"Take me away, a secret place, a sweet escape, take me away"
Ugh, I am bored.
Probably not the best way to start off a blog entry, but I don't care. It's the truth! I'm bored. I'm bored, I'm at work, and I don't want to be here. I also have very little work to do, and the work that I could be doing is so mundane I'd much rather stab myself in the eye with a letter opener.
I'll save it for another day.
I try very hard to look busy and entertained by all the tasks that I'm given, but it's kind of hard to look interested when I'm yawning every five minutes. My coworker, Ms. Kathy, she knows I don't do work. I can feel it, feel the eyes on the back of her head watching me throughout the day.
There she is on facebook again, just wasting time and company money.
I could be reworking my resume right now, because the current state of my resume is shameful. It's cluttered, and not a proper representation of all of my valuable administrative skills that I've diligently worked on. After I rework my resume, I could apply for new jobs that are a little more interesting and require me to rub more than two neurons together and stare at the wall clock.
The wall clock, we all know, is the enemy.
I could be proactive and go look for work, but really...I just don't want to.

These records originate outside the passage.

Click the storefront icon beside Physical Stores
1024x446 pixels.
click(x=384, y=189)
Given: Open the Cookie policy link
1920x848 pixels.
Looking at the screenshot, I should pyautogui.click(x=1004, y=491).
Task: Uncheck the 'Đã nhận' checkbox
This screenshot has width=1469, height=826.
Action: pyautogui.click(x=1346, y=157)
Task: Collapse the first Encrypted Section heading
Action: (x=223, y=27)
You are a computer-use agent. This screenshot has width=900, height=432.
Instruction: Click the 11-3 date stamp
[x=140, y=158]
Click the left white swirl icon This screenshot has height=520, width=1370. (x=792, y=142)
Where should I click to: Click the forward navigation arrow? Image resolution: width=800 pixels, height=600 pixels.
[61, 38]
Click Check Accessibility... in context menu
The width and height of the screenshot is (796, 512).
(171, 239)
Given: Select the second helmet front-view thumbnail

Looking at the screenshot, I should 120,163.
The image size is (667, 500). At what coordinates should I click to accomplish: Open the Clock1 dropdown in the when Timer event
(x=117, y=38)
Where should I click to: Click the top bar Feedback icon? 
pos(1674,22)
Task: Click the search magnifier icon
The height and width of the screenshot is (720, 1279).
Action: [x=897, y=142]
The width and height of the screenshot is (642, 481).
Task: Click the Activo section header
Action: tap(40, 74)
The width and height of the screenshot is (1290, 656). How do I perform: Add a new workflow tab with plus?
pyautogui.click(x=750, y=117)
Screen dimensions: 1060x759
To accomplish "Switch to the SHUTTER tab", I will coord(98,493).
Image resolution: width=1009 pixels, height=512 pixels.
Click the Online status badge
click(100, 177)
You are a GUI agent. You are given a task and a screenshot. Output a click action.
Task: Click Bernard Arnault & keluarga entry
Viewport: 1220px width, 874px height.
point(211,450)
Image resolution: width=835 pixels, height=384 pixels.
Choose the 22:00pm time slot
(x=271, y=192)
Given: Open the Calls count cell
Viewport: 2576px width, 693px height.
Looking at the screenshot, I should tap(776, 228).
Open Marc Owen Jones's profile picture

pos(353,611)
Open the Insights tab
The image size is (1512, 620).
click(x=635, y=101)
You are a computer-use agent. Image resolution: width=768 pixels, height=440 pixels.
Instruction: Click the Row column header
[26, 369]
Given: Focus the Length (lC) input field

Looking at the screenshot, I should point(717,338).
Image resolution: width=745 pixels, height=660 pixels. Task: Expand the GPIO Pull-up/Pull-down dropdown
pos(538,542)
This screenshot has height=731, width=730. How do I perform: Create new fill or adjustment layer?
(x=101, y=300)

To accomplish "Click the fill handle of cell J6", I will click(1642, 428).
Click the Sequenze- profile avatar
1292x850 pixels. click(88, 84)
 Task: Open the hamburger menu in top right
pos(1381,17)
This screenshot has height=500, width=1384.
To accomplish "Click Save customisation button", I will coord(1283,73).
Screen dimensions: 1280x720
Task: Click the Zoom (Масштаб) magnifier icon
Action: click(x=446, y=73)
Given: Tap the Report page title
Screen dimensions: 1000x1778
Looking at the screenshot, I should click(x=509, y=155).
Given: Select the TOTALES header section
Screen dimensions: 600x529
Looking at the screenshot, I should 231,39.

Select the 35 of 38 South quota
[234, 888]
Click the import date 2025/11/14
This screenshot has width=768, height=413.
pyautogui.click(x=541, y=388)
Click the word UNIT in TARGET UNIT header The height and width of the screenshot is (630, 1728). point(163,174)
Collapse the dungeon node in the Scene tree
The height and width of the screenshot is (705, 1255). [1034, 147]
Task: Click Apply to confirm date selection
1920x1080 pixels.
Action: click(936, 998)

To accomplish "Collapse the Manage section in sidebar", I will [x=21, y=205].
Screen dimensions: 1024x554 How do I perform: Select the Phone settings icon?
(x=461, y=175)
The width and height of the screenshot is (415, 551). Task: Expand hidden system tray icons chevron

Instead I'll sit here and read one of my favorite books online, and hope Ms. Kathy doesn't out me in front of everyone.
I don't know who you think you're kidding; we can all see you watching videos on YouTube behind that privacy screen.
Ugh...
Being in an office is such a pitiful and painful existence. I've gone on about this many, many times, and yet I stay. Mostly because I like receiving a paycheck every two weeks, no matter how menial it is, and I like knowing that if I become terminally ill, get in a terrible car accident, or need emergency dental surgery, I can, and won't have to worry about selling my organs on the black market for payment. There is some assurance in it all. But is it worth trading in my sanity?
Kind of, I guess.
They should have a place at work for people who just get to that place in the day when they decide, nope, I'm not doing anymore work, I need a break. Then we can go to the "creative section" of the building where we can unwind, maybe have a fruity drink, and take a load off from being stuck in our cubes for long periods of time. It'd be like a mini holiday right inside the office walls.
The Creative Section would be so popular, though, it'd never work. No one would ever want go back to their desks. It'd be a mammoth to upkeep as well, and the Creative Section staff would resent the people who were there relaxing, they'd never want to help. It'd go tits up fast.
Maybe I'm in need of a Creative Section somewhere that isn't my desk. I just need a place where I can escape for a little while and...I don't know...write perhaps? Somewhere I don't have to think about Ms. Kathy spying on me, or listen to the people chatter in the hallways about this technical report, or that meeting. It's so bland. I live in a manilla-filled world.
I guess that's what I'll turn this bland Friday into - the day where I search for a Creative Section that is visible, yet hidden away from everyone. Because staring at this screen is not conducive for anything except an epileptic seizure.